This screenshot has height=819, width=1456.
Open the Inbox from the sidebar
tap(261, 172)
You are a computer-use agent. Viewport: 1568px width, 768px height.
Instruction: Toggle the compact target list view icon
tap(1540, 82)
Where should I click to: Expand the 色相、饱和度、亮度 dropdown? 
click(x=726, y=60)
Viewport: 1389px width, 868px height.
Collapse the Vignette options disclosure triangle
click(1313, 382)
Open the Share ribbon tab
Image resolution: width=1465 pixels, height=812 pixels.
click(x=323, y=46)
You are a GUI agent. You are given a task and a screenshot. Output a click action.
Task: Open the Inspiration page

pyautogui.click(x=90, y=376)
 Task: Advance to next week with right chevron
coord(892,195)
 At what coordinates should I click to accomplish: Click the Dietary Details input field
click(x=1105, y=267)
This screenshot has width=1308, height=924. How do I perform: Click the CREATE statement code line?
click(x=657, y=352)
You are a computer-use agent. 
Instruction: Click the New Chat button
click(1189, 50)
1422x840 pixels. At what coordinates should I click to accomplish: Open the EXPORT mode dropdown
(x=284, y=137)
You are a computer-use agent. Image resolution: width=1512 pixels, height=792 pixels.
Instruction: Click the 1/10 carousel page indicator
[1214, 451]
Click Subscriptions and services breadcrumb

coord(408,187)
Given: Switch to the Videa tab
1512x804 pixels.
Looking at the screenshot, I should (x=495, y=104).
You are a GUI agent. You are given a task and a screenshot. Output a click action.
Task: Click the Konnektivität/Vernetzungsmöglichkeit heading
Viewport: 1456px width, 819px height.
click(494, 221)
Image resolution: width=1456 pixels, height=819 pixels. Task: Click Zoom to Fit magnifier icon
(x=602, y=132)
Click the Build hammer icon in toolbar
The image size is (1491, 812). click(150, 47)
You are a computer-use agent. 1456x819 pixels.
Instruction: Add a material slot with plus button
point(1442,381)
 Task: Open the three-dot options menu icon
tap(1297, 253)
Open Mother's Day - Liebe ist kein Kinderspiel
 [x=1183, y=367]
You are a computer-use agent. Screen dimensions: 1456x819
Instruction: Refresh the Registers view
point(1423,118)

^^^^^^^^^^^^^^^^

> [DESCRIPTION OF THE TASK]: Determine the number of lines in the data that include the string "computer". Only that number belongs in the answer.

> [WRITTEN SOLUTION]: 5